→ **Exercise objective**:
Leaving the pictures aside, return the listing exactly as it appears.

(Supplied records)

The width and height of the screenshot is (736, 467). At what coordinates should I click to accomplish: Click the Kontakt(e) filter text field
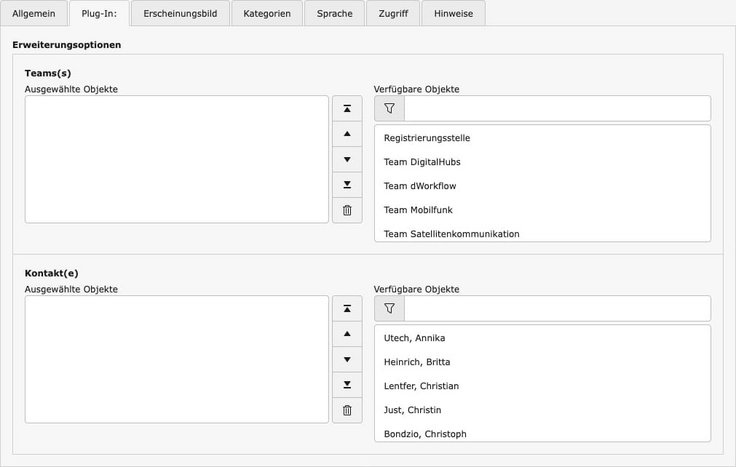click(557, 309)
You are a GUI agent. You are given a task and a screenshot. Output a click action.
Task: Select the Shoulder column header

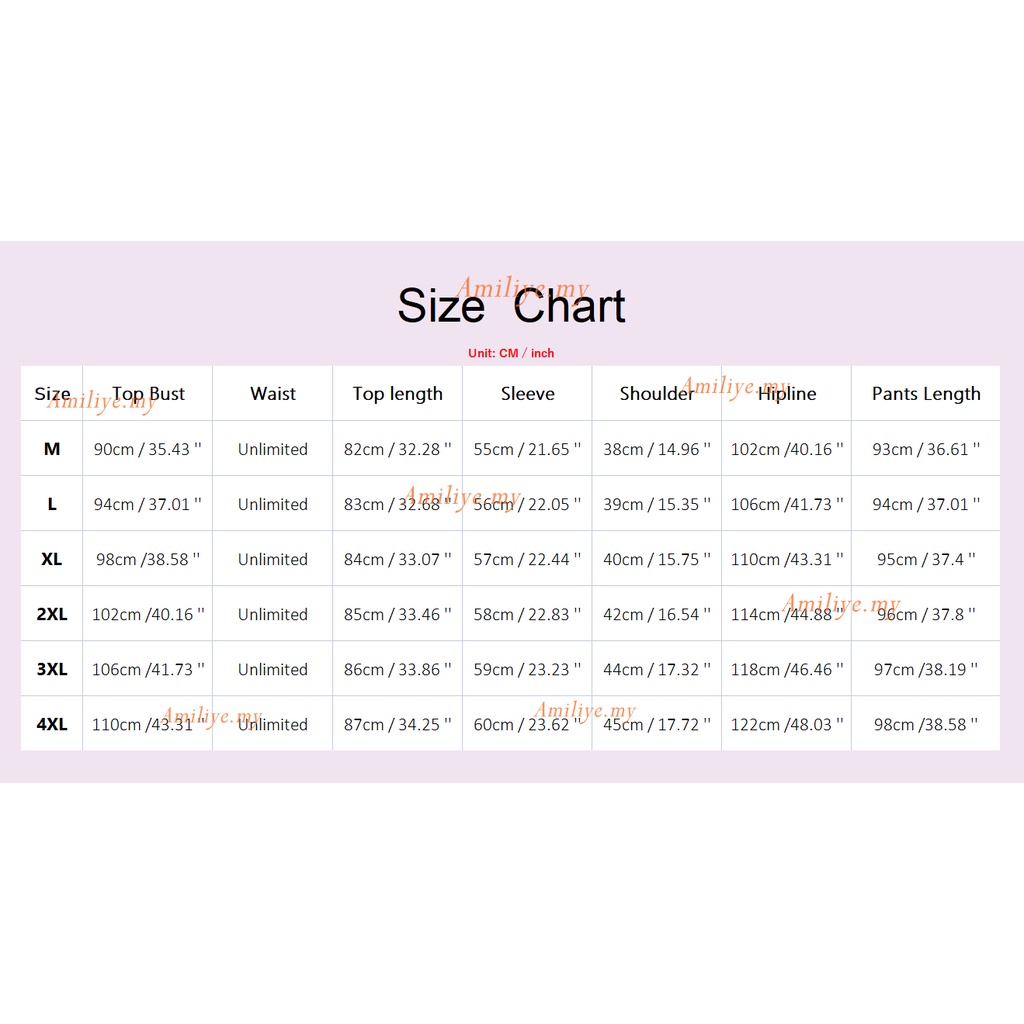[656, 394]
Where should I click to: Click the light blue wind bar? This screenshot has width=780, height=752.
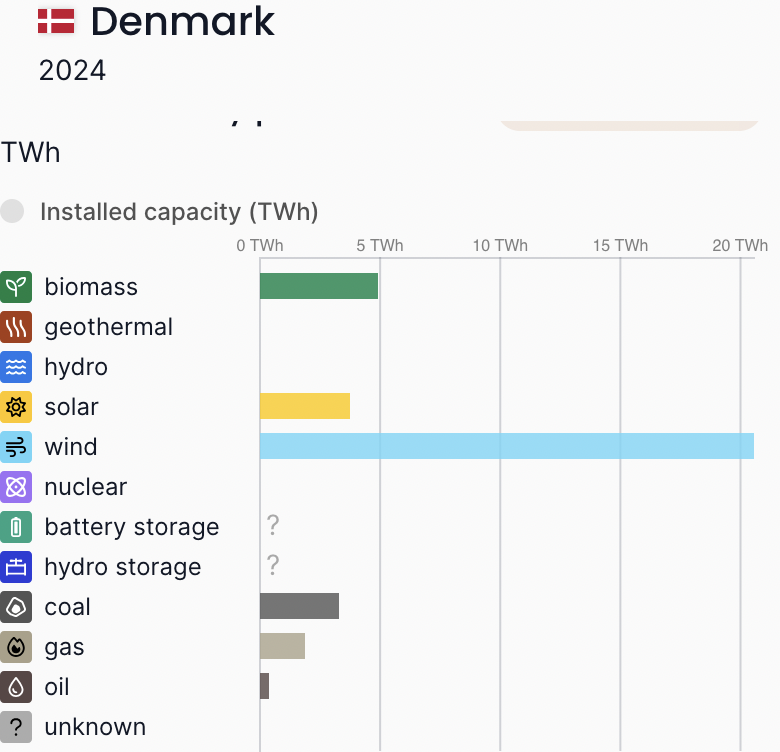coord(506,446)
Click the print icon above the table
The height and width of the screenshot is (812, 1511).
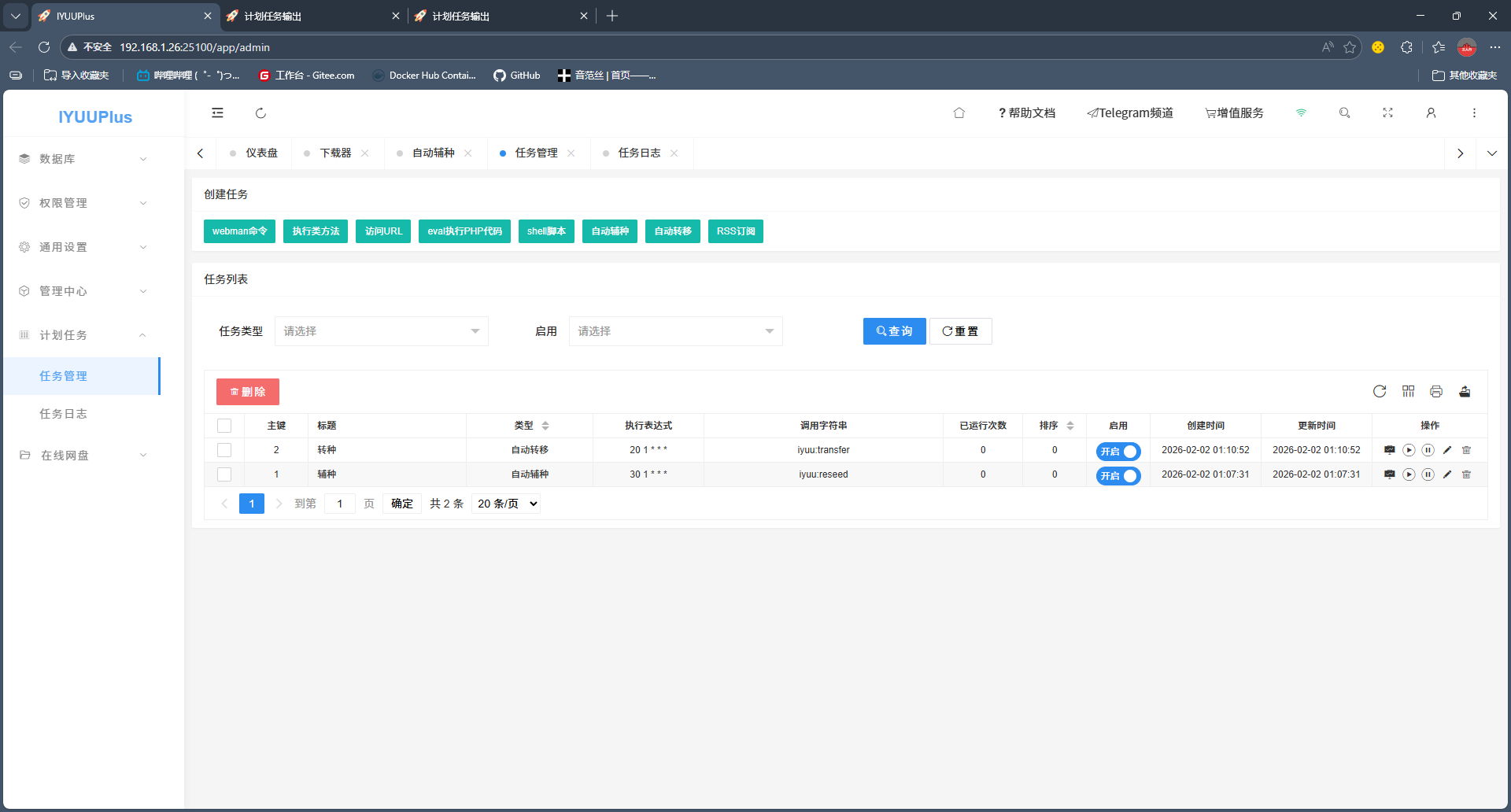(x=1436, y=392)
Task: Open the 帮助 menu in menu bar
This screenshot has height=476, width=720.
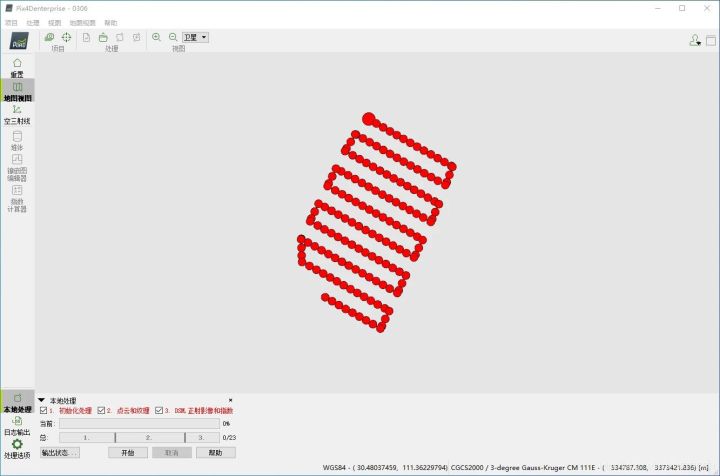Action: pos(111,22)
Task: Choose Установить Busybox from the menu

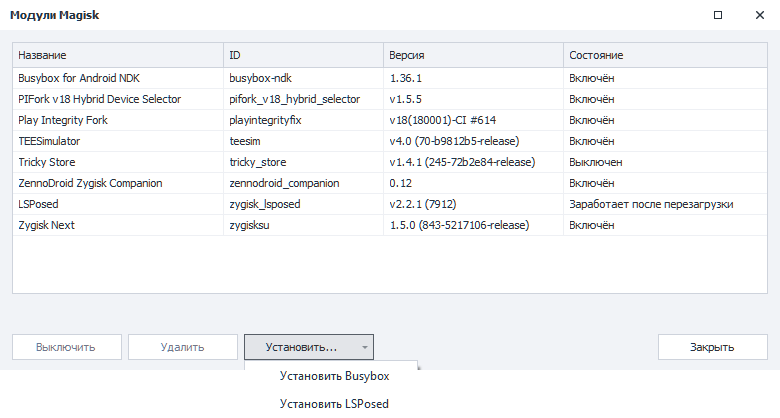Action: [x=334, y=376]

(End Supplied records)

→ **Written answer**:
The width and height of the screenshot is (736, 467). At what coordinates should I click to accomplish: Click the Kontakt(e) filter text field
click(557, 309)
You are a GUI agent. You are given a task and a screenshot. Output a click action.
Task: Select the Shoulder column header

[656, 394]
Where should I click to: Click the light blue wind bar? This screenshot has width=780, height=752.
coord(506,446)
Click the print icon above the table
The height and width of the screenshot is (812, 1511).
(x=1436, y=392)
Task: Open the 帮助 menu in menu bar
This screenshot has height=476, width=720.
Action: pos(111,22)
Task: Choose Установить Busybox from the menu

Action: [x=334, y=376]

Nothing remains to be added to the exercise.